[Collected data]
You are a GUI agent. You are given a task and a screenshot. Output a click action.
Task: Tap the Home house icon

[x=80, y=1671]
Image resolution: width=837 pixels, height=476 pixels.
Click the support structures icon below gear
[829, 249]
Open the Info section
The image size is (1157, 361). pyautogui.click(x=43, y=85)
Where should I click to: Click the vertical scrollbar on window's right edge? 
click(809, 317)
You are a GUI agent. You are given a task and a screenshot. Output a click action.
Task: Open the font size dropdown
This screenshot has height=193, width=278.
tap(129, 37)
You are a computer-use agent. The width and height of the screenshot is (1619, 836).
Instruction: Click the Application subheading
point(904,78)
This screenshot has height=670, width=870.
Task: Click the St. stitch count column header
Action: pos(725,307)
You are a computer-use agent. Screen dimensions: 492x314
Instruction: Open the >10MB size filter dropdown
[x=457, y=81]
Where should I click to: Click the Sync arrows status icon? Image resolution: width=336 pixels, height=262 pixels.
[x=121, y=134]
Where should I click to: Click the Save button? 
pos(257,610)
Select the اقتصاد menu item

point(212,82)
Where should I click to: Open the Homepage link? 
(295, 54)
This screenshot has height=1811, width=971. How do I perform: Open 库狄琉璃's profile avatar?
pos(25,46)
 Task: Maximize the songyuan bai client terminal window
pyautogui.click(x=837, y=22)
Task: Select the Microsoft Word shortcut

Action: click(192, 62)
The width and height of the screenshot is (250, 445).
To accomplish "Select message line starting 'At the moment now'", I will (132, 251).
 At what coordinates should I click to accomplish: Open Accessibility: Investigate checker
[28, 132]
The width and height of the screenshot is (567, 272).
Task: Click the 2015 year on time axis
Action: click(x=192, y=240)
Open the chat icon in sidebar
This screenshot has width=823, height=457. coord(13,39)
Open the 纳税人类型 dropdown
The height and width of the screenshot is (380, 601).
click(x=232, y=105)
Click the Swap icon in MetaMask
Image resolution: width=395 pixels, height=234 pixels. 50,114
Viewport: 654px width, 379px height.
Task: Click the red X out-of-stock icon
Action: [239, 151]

** What to work on **
With the line holding "Click the support structures icon below gear" as the first and the line holding "Task: Open the font size dropdown" as the last, set down that range of the entries above exactly, and nothing else.

** Written solution **
Click the support structures icon below gear
[829, 249]
Open the Info section
The image size is (1157, 361). pyautogui.click(x=43, y=85)
Where should I click to: Click the vertical scrollbar on window's right edge? 
click(809, 317)
You are a GUI agent. You are given a task and a screenshot. Output a click action.
Task: Open the font size dropdown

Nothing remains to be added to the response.